** DATASET RECORDS **
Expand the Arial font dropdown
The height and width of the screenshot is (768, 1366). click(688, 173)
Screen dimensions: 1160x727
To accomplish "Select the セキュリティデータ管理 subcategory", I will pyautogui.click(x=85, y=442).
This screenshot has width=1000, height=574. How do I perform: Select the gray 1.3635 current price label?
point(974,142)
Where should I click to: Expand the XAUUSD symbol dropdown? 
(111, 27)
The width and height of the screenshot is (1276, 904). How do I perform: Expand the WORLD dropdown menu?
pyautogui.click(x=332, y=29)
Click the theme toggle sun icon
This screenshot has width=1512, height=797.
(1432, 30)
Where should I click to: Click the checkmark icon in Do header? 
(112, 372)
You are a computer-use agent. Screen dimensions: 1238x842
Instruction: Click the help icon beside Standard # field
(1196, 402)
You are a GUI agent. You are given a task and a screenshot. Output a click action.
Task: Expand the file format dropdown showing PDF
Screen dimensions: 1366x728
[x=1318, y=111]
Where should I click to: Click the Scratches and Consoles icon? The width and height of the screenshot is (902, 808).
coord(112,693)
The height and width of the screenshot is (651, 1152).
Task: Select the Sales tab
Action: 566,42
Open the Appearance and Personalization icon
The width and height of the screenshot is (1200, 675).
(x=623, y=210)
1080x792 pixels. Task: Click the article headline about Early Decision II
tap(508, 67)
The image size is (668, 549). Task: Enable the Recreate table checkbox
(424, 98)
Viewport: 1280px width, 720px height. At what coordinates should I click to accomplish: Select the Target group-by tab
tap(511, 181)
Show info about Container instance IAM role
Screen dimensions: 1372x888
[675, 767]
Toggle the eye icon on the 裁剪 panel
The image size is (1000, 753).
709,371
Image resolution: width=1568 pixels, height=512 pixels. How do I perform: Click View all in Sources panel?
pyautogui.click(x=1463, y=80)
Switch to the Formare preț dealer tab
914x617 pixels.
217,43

** EXERCISE DIRECTIONS **
Set down again, word for word, the stretch of records from the line with "The width and height of the screenshot is (1276, 904)." to the line with "You are a computer-use", both of those lines included.

** WRITTEN REPLY **
The width and height of the screenshot is (1276, 904). How do I perform: Expand the WORLD dropdown menu?
pyautogui.click(x=332, y=29)
Click the theme toggle sun icon
This screenshot has width=1512, height=797.
(1432, 30)
Where should I click to: Click the checkmark icon in Do header? 
(112, 372)
You are a computer-use agent. Screen dimensions: 1238x842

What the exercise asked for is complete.